By default, when the file ro. secure is 0, the root permission is turned on, and when it is 1, it is confirmed whether the root permission can be turned on according to options such as ro. debuggable. For this reason, if you want to permanently open the root permission of adb, there are two ways to modify it:

1. Modify system property ro. secure so that ro. secure = 0.

2. Modify the judgment logic of opening root permission in adb. c.

These two modifications are described in detail below:

Method 1.

Modify system property ro. secure so that ro. secure = 0.

(1) Modification of alps/build/core/main. mk


ifneq (,$(user_variant))
 # Target is secure in user builds.
 ADDITIONAL_DEFAULT_PROPERTIES += ro.secure=1

Will

ADDITIONAL_DEFAULT_PROPERTIES += ro.secure=1

Change to

ADDITIONAL_DEFAULT_PROPERTIES += ro.secure=0

(2) After android JB version (4.1), google directly removes user version root permission from compilation. For this reason, you need to modify the compilation option ALLOW_ADBD_ROOT in system/core/adb/Android. mk. If this option is not turned on, adb.c will not select root or shell permission according to ro.secure, and return shell permission directly.

So you need line 126 in Android. mk:


ifneq (,$(filter userdebug eng,$(TARGET_BUILD_VARIANT)))
===> 
ifneq (,$(filter userdebug user eng,$(TARGET_BUILD_VARIANT)))

Method 2.

Modify the judgment logic of opening root permission in adb. c. There are differences between versions after 4.1 and versions before 4.1.

If it is JB version 4.1 or later, modify the function should_drop_privileges () directly, empty this function and return 0 directly. Returning 0 opens root permission.

[Test and Confirmation]

When the modification is completed, you only need to re-build bootimage, then download, then turn on debug option in setting, and after adb connection, # will be displayed, that is, root succeeded.

Additional knowledge: How does adb determine whether it has root permissions and change system/app contents

1. First determine root permissions:

adb root
Results:
C:\signapp > adb root
restarting adbd as root # indicates root permission, if adbd cannot run as root in production builds indicates no root permission

2. Change the contents of system/app

1 read only will appear in system/app under normal circumstances, so adb remount is needed (this is a command to re-mount your partition, so that system partition can be changed from read-only to read-writable, and root permission can be obtained before running, and adb root can be executed first)

You can modify it at will in system/app, but pay attention to one point.

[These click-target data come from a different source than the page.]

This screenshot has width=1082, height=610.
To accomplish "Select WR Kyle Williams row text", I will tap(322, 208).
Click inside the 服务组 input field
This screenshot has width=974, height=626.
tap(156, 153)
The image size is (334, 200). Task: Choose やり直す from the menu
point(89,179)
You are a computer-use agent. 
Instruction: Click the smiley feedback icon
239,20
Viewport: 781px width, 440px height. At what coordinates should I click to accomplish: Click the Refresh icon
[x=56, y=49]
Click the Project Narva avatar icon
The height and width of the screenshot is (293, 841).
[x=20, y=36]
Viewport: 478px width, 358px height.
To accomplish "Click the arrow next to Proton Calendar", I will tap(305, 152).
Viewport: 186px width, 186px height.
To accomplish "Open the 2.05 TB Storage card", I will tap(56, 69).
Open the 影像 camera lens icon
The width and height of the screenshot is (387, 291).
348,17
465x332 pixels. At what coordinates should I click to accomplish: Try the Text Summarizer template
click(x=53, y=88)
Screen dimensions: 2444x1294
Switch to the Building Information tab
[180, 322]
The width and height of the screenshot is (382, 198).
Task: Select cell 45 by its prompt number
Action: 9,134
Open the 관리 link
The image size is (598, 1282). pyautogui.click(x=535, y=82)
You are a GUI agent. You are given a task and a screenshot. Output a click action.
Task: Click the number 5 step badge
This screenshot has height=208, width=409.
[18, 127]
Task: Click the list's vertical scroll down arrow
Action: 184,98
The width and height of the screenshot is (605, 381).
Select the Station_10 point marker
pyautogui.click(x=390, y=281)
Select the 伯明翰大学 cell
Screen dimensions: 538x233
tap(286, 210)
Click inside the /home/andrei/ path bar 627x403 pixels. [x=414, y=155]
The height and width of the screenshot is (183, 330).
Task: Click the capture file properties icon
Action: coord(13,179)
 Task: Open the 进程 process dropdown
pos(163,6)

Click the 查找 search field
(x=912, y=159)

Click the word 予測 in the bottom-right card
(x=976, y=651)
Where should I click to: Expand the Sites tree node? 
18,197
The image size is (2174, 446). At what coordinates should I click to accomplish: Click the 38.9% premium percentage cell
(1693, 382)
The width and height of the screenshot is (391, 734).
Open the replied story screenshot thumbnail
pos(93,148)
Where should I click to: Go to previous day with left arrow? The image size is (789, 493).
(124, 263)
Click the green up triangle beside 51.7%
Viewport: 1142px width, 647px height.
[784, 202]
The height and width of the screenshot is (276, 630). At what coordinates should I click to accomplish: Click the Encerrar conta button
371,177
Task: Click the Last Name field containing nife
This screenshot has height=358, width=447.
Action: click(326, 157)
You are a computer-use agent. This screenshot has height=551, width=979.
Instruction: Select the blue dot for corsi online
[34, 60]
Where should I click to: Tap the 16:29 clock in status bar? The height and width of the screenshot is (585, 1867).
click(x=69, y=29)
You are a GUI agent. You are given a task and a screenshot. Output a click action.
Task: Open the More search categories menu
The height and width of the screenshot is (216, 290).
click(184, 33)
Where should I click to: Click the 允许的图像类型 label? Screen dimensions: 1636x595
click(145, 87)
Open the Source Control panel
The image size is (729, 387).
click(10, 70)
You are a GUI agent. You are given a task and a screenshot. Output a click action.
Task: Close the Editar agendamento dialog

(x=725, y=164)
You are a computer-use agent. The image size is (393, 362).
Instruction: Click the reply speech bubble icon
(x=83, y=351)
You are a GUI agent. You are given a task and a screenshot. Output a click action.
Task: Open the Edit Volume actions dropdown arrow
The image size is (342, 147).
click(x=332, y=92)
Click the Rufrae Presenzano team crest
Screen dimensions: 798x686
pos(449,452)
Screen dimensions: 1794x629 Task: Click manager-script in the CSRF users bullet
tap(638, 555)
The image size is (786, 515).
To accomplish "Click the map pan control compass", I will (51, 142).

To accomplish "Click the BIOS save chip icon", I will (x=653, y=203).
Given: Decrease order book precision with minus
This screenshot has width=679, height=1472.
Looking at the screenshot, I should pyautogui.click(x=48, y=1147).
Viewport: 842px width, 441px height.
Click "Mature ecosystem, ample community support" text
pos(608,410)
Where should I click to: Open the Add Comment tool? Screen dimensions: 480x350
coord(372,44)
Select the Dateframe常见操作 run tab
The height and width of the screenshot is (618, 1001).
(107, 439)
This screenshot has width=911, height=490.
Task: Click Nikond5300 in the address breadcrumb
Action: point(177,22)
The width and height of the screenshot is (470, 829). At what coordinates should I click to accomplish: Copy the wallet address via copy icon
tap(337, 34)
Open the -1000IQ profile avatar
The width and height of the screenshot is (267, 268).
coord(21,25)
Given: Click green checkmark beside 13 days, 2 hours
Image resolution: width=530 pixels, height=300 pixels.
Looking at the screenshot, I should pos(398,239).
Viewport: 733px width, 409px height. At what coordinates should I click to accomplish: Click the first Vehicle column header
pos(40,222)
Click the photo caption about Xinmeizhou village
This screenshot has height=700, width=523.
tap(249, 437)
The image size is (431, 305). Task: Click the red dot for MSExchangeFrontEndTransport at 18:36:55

If you want to preset it for system application, it is not enough to copy apk to the/system/app directory, and you need 777 permissions. Command: chmod 777 target. apk

In general, there are the following codes:

adb root
adb remount
adb push target.apk /system/app

adb shell
cd ../system/app
chomd 777 target.apk

reboot

There are also some places that can be operated by the following commands:


 $ adb push SecureSetting.apk /sdcard/ //  Upload the files to be installed to prepare for installation. 
 $ adb shell $ su //  Switch to  root  User. If you don't get it  Root  Permissions, this 1 Step will not succeed. 
 # mount // Displays the current mount Situation 
 # mount -o remount,rw -t yaffs2 /dev/block/mtdblock3 /system //  Make partitions writable.  
 # cat /sdcard/SecureSetting.apk > /system/app/SecureSetting.apk //  This 1 Step can be used  cp  Implementation, but 1 This command is not included in the device. If you use  mv  An error occurs: failed on '/sdcard/NetWork.apk' - Cross-device link .  
 chmod 777 chetou.apk
 # mount -o remount,ro -t yaffs2 /dev/block/mtdblock3 /system //  Restores partition properties, read-only.